Designing erroneous implementations

The error we added to ctstubborn.cc is rather dramatic. (Since the handout network simulator is reliable and stable—it never even varies link delay—and since servers never fail in the handout code, only aggressive incorrectness can demonstrate a consensus failure.) In your code, you should aim for subtler, more realistic mistakes in your broken consensus programs. Here are some examples.

  1. Disable or weaken your failure detector.

    CT consensus requires that, among working servers’ failure detectors, there is a time after which (1) every failed server is always flagged by every failure detector (without backsliding), and (2) some correct server is never flagged by any failure detector. (The CT consensus paper calls these properties “strong completeness” and “eventual weak accuracy.”)

    The handout code’s failure detector is very simple: a 1.5s timeout on leader messages. That meets these requirements when messages are delivered relatively quickly, which they are in the handout code. But you could easily break this failure detector. For instance, 10% of the time, the failure detector could implement a 15-minute timeout—too long for Nancy to wait.

  2. Drop certain retransmission messages.

    CT consensus is very chatty; a network with $$N$$ servers sends $$N^2$$ DECIDE messages. Maybe you could avoid some of these? Well, try it and see what happens.

  3. Skip internal state updates.

    CT consensus tracks both a current color and a current “color round,” the time a color was most recently updated.
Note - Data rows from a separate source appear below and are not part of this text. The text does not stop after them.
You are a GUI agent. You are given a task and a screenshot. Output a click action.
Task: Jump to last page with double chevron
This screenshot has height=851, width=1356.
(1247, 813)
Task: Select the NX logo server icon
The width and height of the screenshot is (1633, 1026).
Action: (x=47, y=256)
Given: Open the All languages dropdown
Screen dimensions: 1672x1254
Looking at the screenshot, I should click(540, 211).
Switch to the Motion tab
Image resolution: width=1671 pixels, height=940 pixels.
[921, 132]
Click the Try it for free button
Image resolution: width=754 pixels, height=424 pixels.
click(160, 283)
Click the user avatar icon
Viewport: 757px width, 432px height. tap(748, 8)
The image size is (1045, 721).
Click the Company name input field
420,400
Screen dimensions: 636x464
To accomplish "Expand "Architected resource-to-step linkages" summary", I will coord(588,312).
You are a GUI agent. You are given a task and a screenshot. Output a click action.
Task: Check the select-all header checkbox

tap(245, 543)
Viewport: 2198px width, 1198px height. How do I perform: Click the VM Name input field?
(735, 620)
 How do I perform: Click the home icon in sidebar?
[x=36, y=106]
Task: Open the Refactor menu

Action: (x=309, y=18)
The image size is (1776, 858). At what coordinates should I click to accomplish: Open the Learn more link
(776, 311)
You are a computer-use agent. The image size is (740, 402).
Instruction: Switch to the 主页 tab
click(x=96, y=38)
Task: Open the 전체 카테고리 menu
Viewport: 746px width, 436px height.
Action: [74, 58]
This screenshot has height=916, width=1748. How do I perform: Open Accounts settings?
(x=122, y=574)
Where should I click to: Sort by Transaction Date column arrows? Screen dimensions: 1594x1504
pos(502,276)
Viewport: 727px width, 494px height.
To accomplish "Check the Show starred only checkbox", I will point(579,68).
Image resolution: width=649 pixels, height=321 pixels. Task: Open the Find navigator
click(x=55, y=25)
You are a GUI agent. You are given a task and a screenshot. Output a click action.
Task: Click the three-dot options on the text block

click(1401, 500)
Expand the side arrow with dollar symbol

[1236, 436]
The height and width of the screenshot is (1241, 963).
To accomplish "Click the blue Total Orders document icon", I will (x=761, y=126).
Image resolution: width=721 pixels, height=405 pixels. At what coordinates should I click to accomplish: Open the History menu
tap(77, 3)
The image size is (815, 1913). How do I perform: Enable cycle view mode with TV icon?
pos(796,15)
The color round is updated in two places, once by the leader based on PREPARE message contents and once when a server receives a PROPOSE message. But do we really need to update the color round in both places? Or can we just always use the current round? Delete one or both updates and see.

Be creative! I will be very excited to see a realistic failure that was hard to reproduce. In addition, this form of active counterexample search can be very helpful for understanding why a protocol is the way it is.

Pitfalls

Deterministic network simulation is both powerful and contingent. Changing a single constant, or accessing randomness one additional time, can totally change the behavior caused by a given random seed. So make sure you take a snapshot of your code every time you find an interesting seed. git tag and git branch make this relatively easy. When you find something, check that the seed is reproducible, document it in NOTEBOOK.md or TURNIN.md, commit your code (make sure you’ve added any necessary files), and tag the result.

Part of the art here lies in selecting good ranges of failure probability and network variability. You don’t want to set them too aggressively high, or a seed search will never test the normal behavior; and you don’t want to set them too low, or interesting behavior won’t manifest. For context, the 0.1% probability of stubbornness in ctstubborn.cc is too low to trigger errors quickly.

Consider adding more command line options so you can turn features on and off. For instance, rather than copying the whole ctconsensus.cc file, you could add command line options that turn on specific errors. If you do this, make sure your turnin documents all the options necessary to replicate a failure.